### EXERCISE DATA
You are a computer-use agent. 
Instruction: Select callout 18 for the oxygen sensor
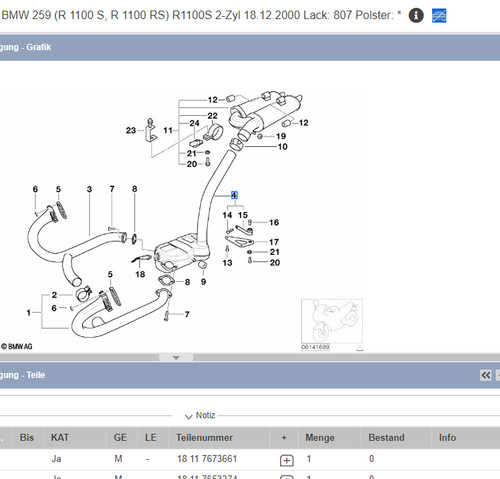pyautogui.click(x=140, y=274)
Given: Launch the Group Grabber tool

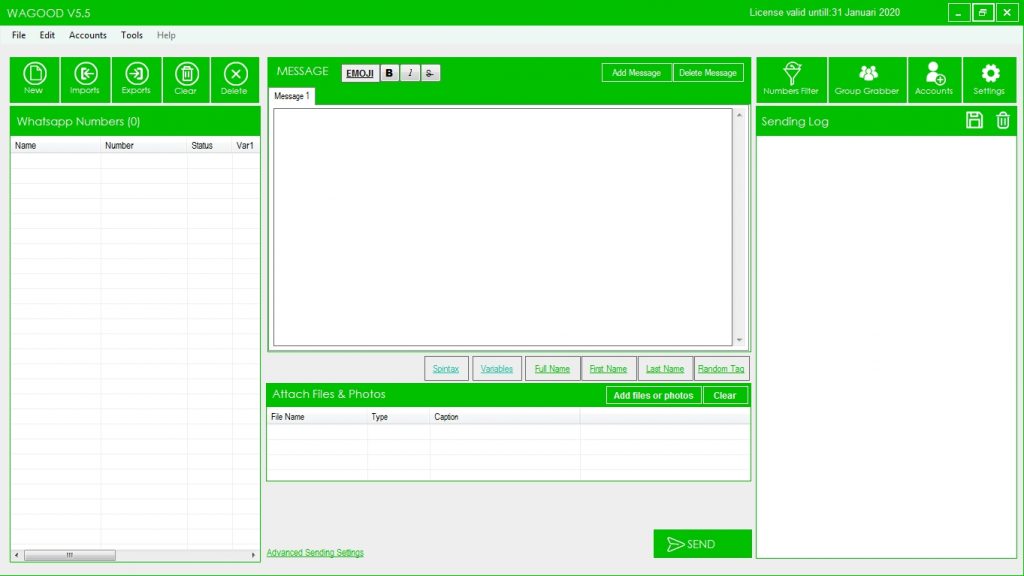Looking at the screenshot, I should (x=867, y=79).
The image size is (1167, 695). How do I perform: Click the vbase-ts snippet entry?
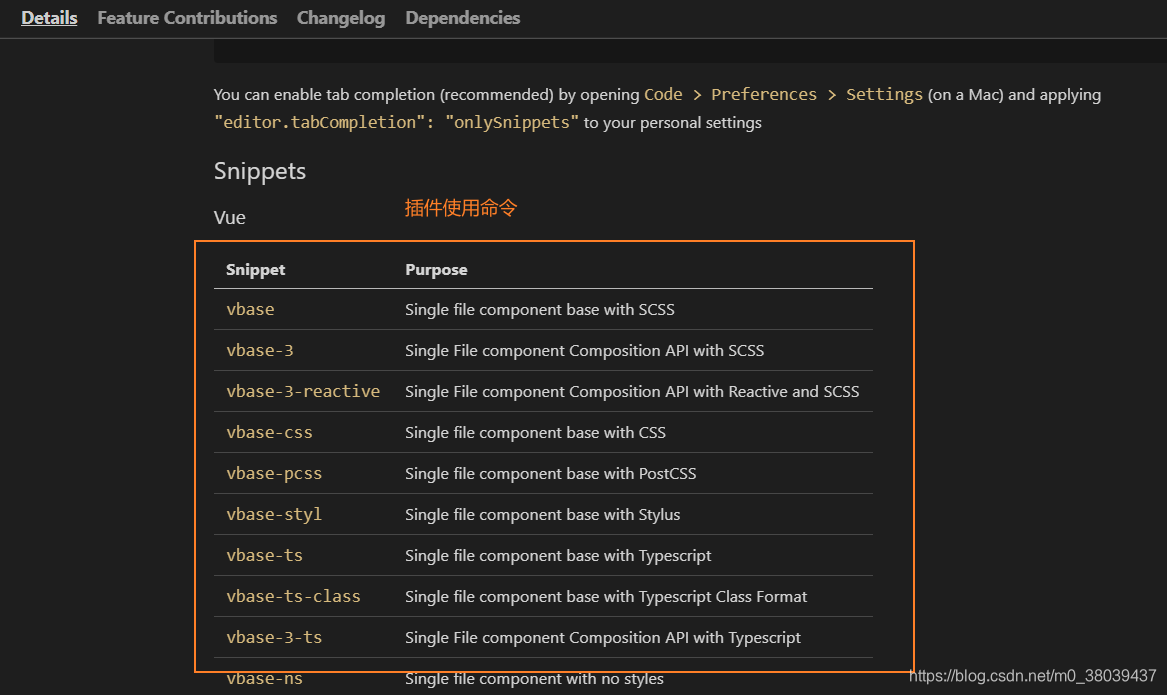click(264, 556)
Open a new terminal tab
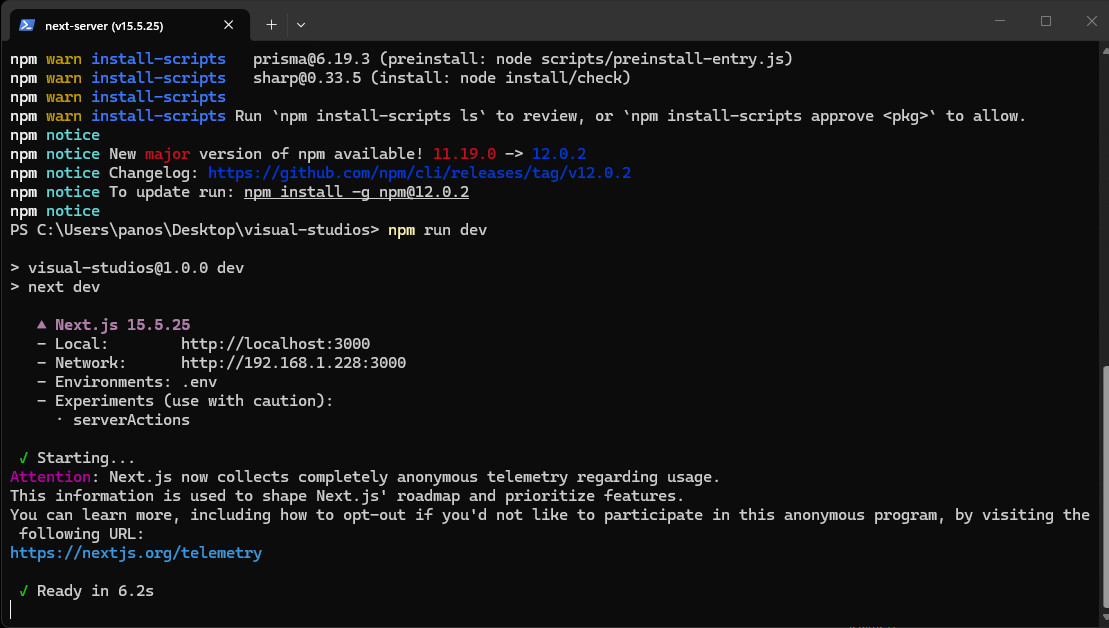This screenshot has height=628, width=1109. (x=271, y=25)
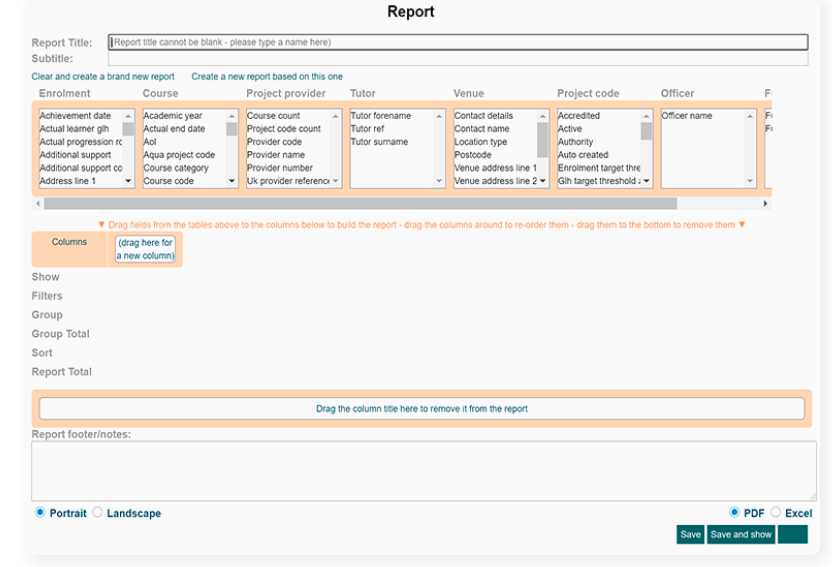Image resolution: width=832 pixels, height=567 pixels.
Task: Select the Landscape orientation radio button
Action: tap(98, 513)
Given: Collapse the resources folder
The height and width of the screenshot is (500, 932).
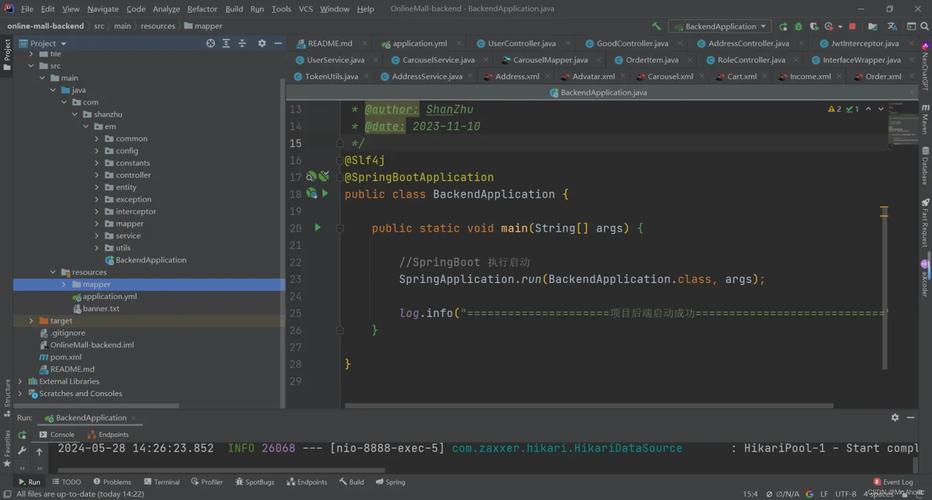Looking at the screenshot, I should [53, 272].
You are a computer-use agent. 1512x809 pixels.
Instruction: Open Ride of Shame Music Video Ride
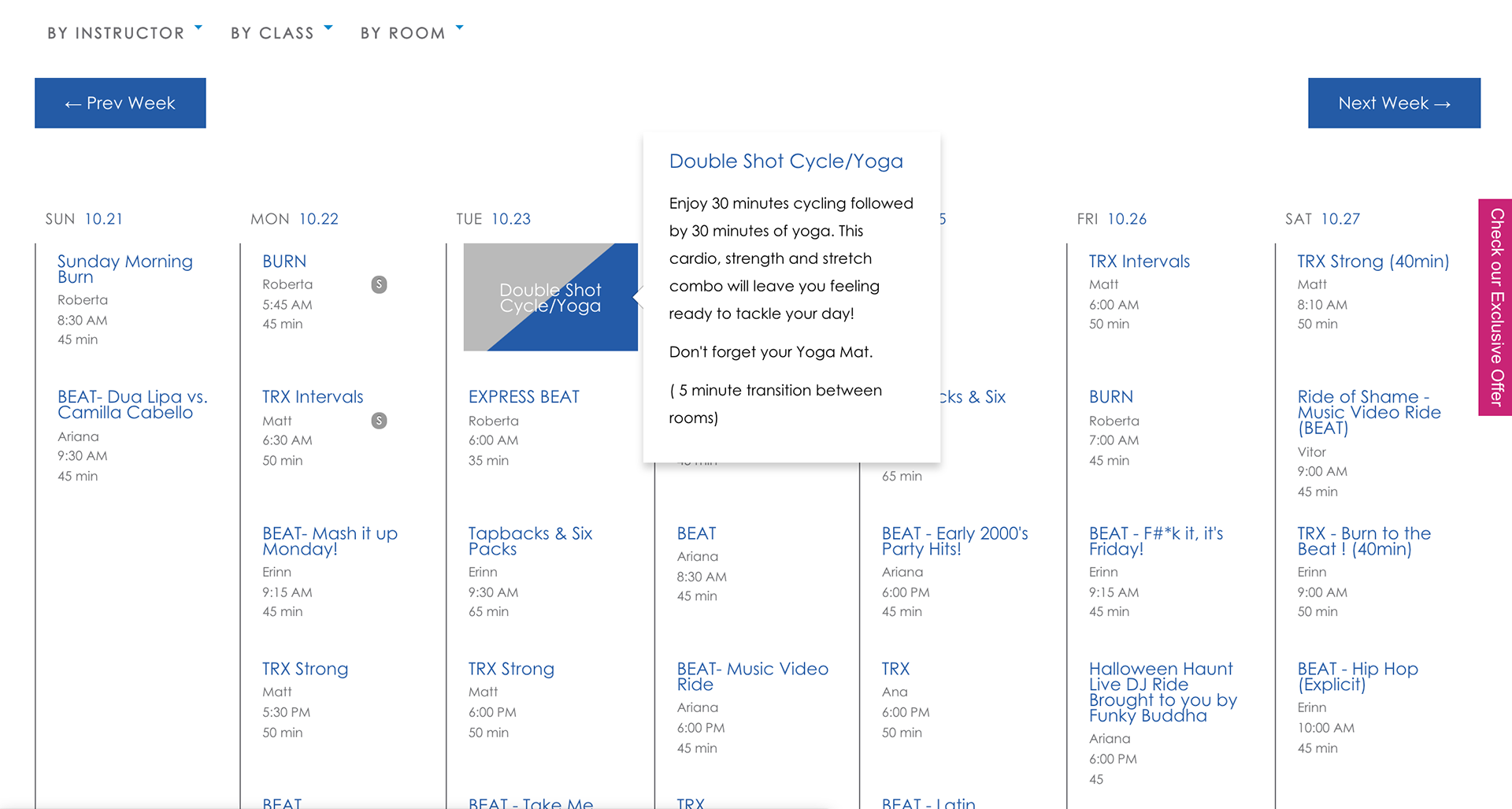tap(1369, 412)
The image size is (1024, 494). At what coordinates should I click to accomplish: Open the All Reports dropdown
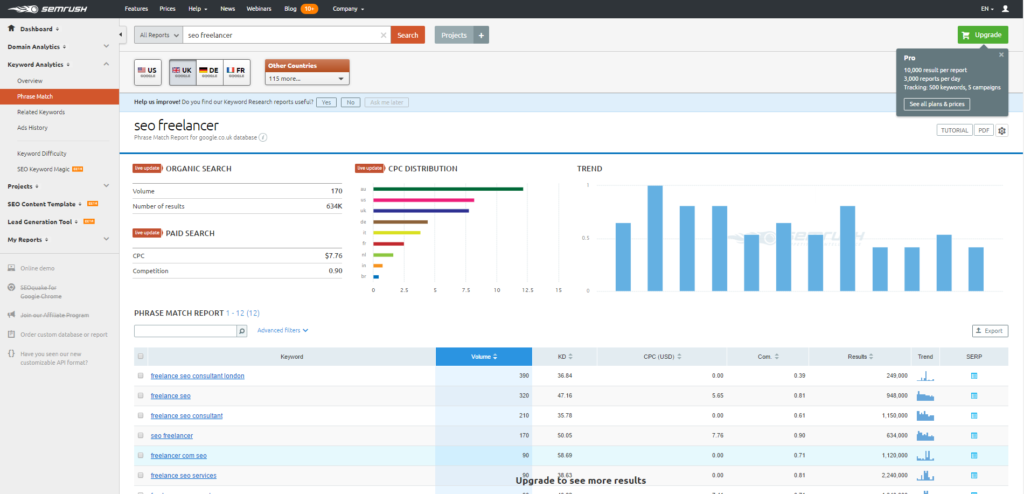tap(157, 35)
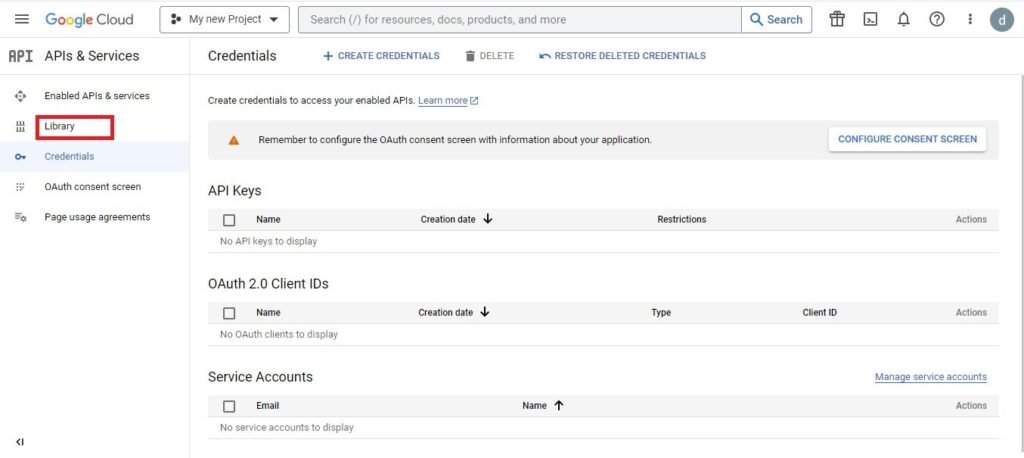Open Manage service accounts link
The image size is (1024, 458).
[x=930, y=377]
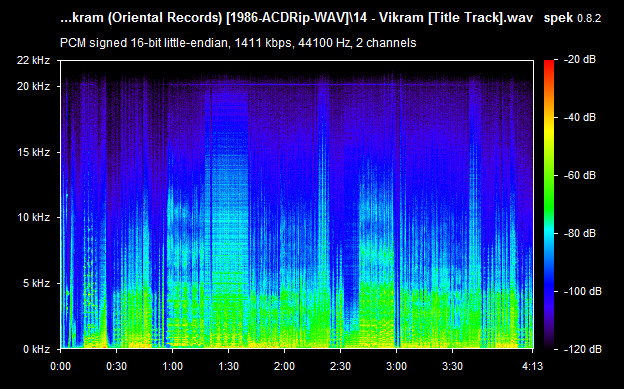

### YOUR GOAL
Look through the material and copy each line that has "agent".

### EXERCISE RESULT
You are a computer-use agent. 
You are a computer-use agent. 1512x809 pixels.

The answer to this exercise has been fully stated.